|
Note: This is a single entry from my online diary. Please note that I'm not always entirely serious and some entries probably won't make sense unless put in context with other entries. |
|
This weekend's geekery was hacking on my want-ads site, Partalistinn.
The first thing I did was upgrade the search engine to use my shared in-memory database, and migrate the data over. This reduced the memory footprint of the system by about 60%, without any noticeable impact on speed: the average search is handled in about 30ms! Turns out keeping stuff in RAM is fast. :-)
Too bad the result quality isn't all that awesome, maybe I'll hack on that some other time...
After deploying those changes, I figured I should try load-testing the system, just to see what breaks. The end result of that was great: the stack (lighttpd/perl httpd/perl in-memory DB) can do about 90 queries per second. Pretty good for Perl, I'd say.

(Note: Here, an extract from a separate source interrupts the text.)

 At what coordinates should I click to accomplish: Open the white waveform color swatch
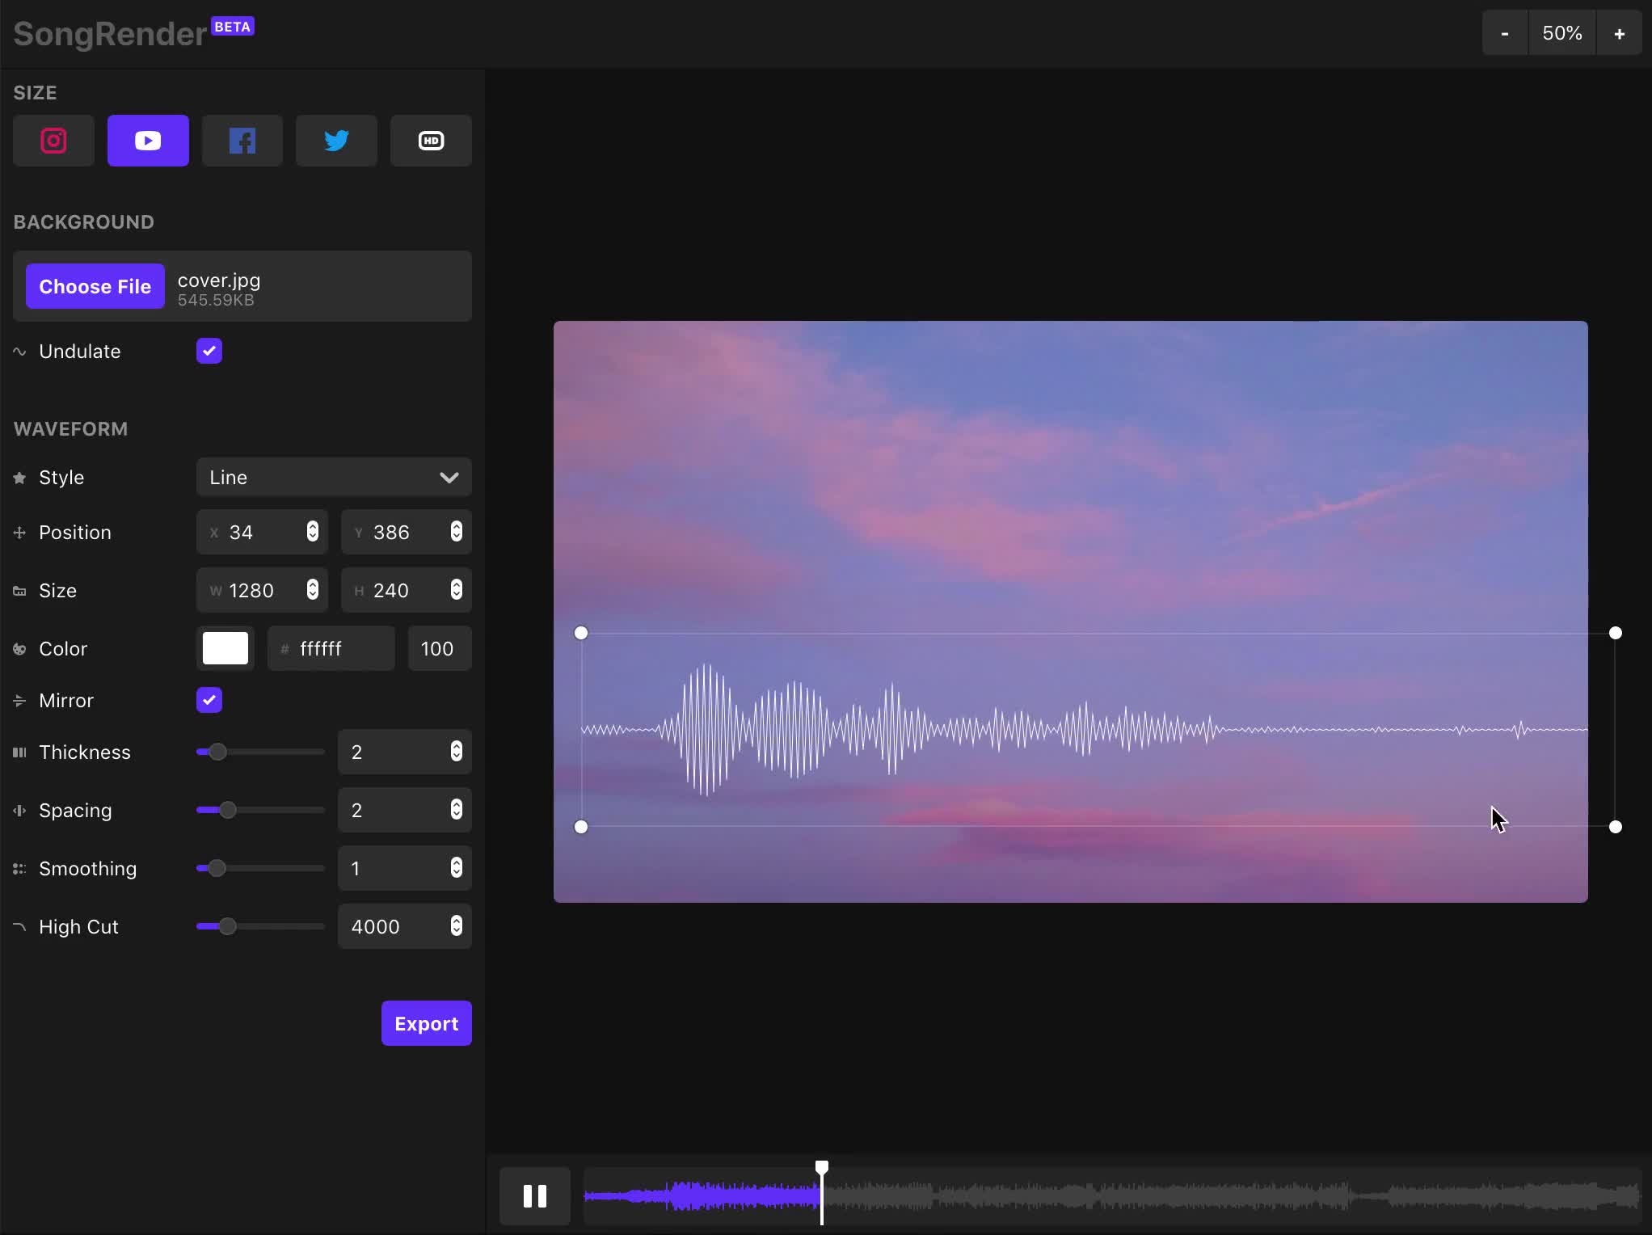225,648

I used http_load to replay actual web-server logs, to get realistic results.
The interesting bit was, the first time I ran the test, it killed the site. It completely stopped responding, dozens of processes in memory, all apparently frozen. When I started poking around, I discovered that the database had crashed. Oops!
Under load, the web server (as designed) raises the number of processes in the worker pool. The back-end DB also likes to fork() now and then, to get long-running requests out of the main execution thread. All of this increases the overall memory usage, until the system runs out. Turns out I wasn't handling errors from fork() properly, so when it failed due to insufficient memory, the DB would get confused, think the main process was a child and exit(0) after handling one of those longer queries. Oops!
(Stupid perl fork() returns undef instead of -1 on error. Grr!)
That was easily fixed, but didn't solve the main problem: the system was using too much RAM. This time it was the kernel out-of-memory killer nuking my processes, eventually killing the DB and again halting the whole system. Ouch.
I reduced the HTTPD max concurrency and made the back-end DB stop trying to fork() when memory was low. That fixed the problem: the tests passed and performance was great. I will also be wrapping the DB in a restarter script, so if it does die, it will get restarted automatically.
Overall, I'd say running the test was time well spent. And it was fun. :-)